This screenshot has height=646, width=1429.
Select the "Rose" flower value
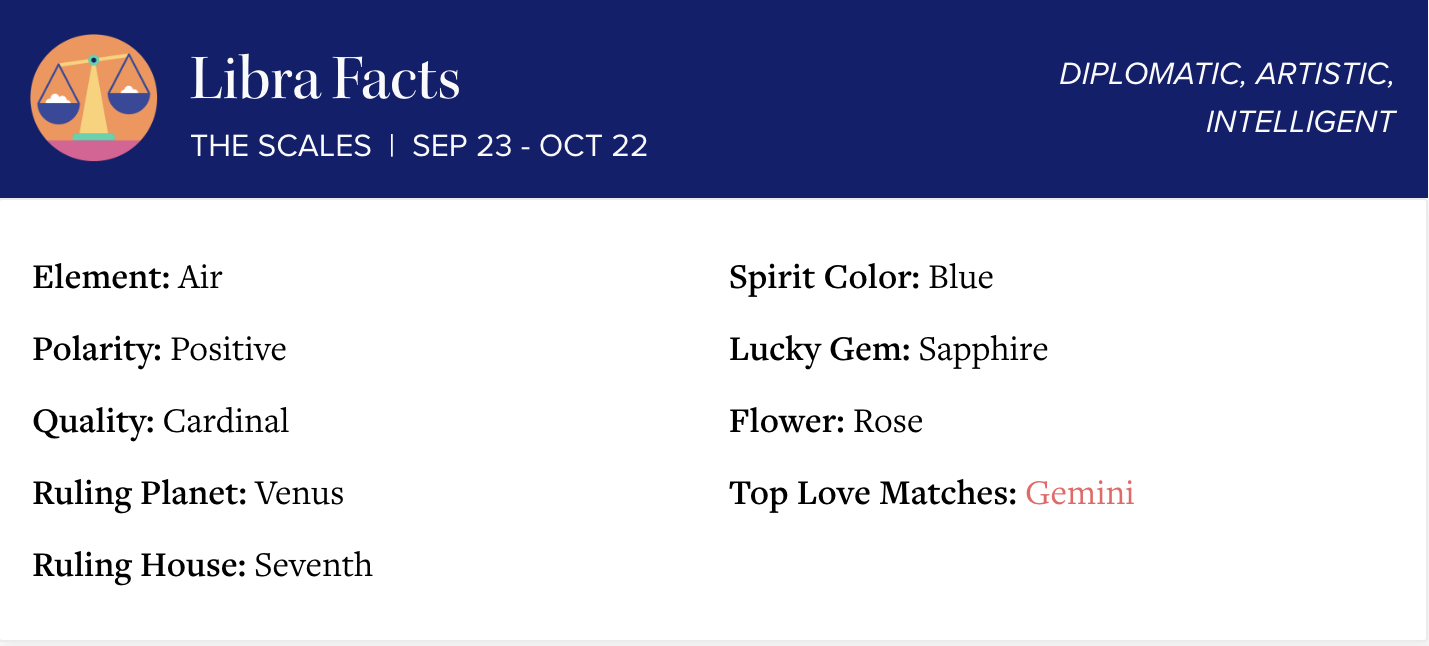(x=887, y=421)
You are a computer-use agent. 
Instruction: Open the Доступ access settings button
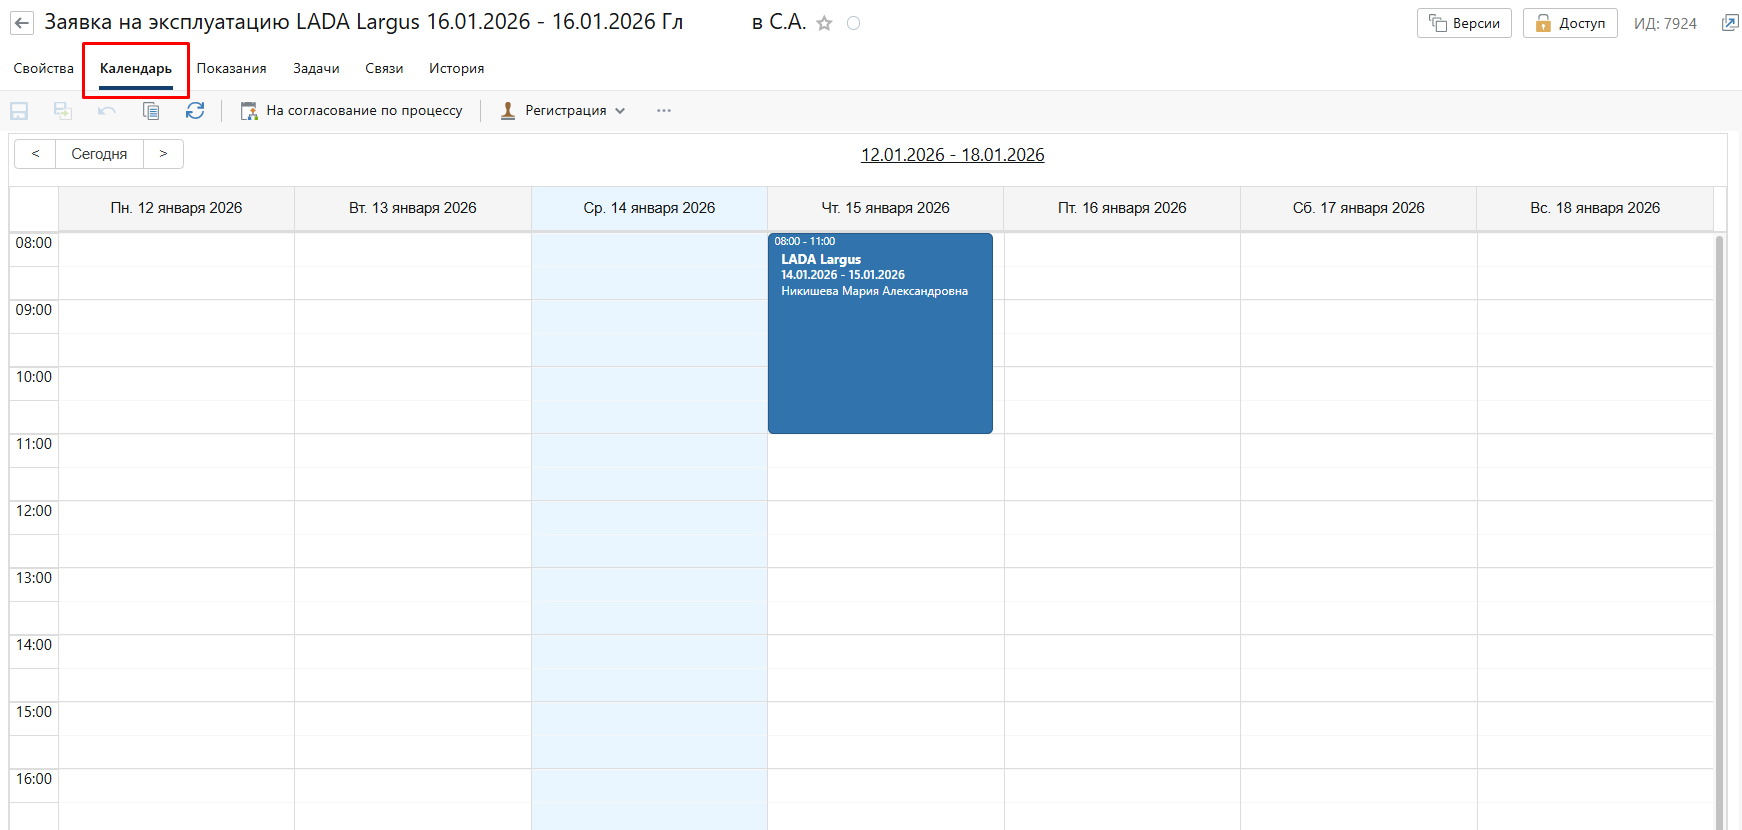coord(1570,23)
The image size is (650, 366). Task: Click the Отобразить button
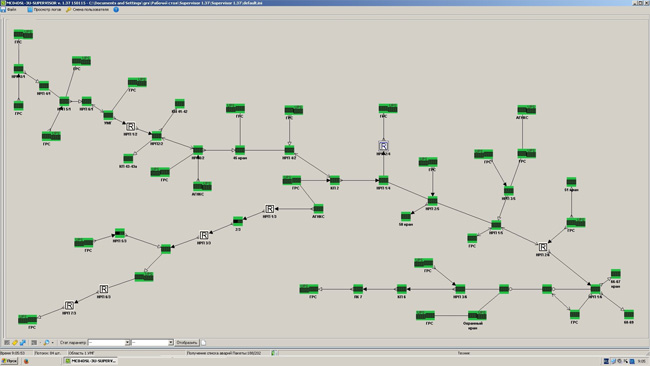[187, 342]
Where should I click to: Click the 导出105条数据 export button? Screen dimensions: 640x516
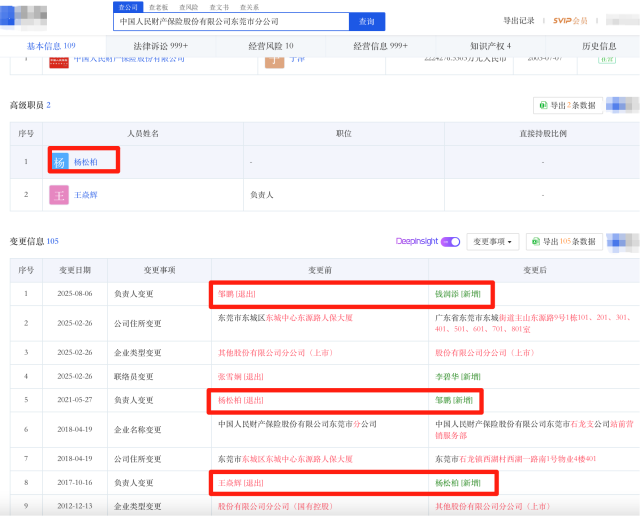[566, 241]
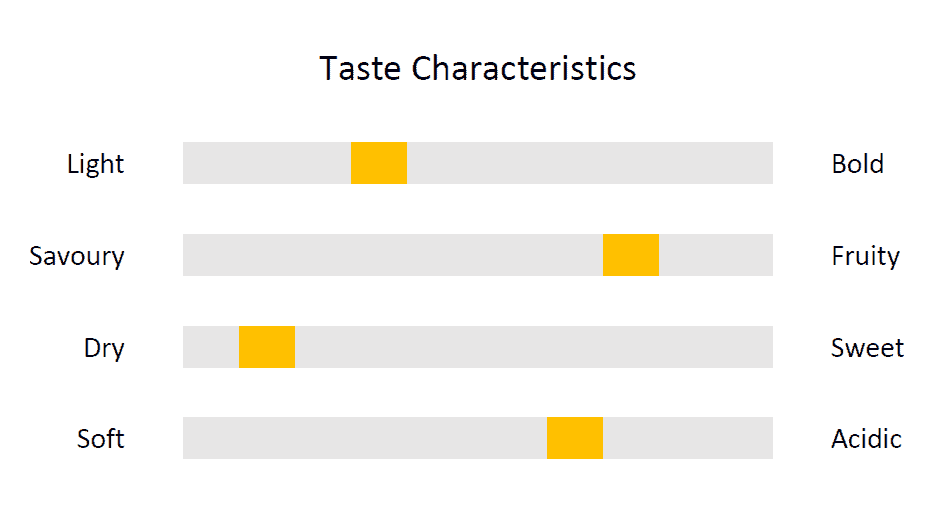Image resolution: width=944 pixels, height=529 pixels.
Task: Click the Soft label
Action: pos(101,439)
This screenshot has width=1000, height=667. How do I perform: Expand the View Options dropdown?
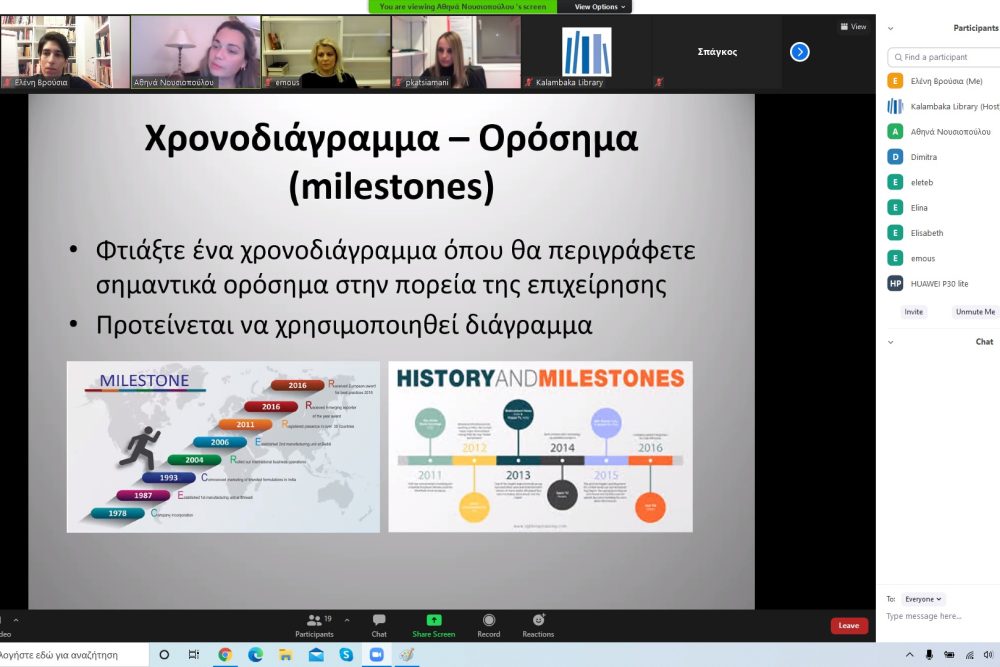click(x=600, y=7)
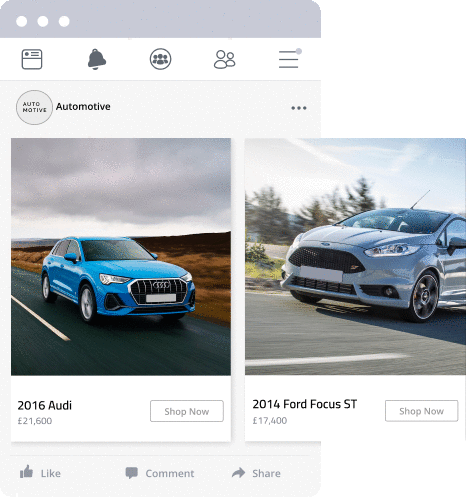471x497 pixels.
Task: Open the groups icon
Action: point(160,59)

---+---

#### [How to complete this task]
Begin with the line containing "Where should I" and end with the last line of the entries above. Copy those lines exactly, both ends included, and drop every picture.

#### [Written reply]
Where should I click to: Click the 导出105条数据 export button? Screen dimensions: 640x516
[566, 241]
Image resolution: width=944 pixels, height=529 pixels.
Task: Click the Soft label
Action: pos(101,439)
This screenshot has width=1000, height=667. How do I perform: Expand the View Options dropdown?
click(x=600, y=7)
471x497 pixels.
Task: Open the groups icon
Action: point(160,59)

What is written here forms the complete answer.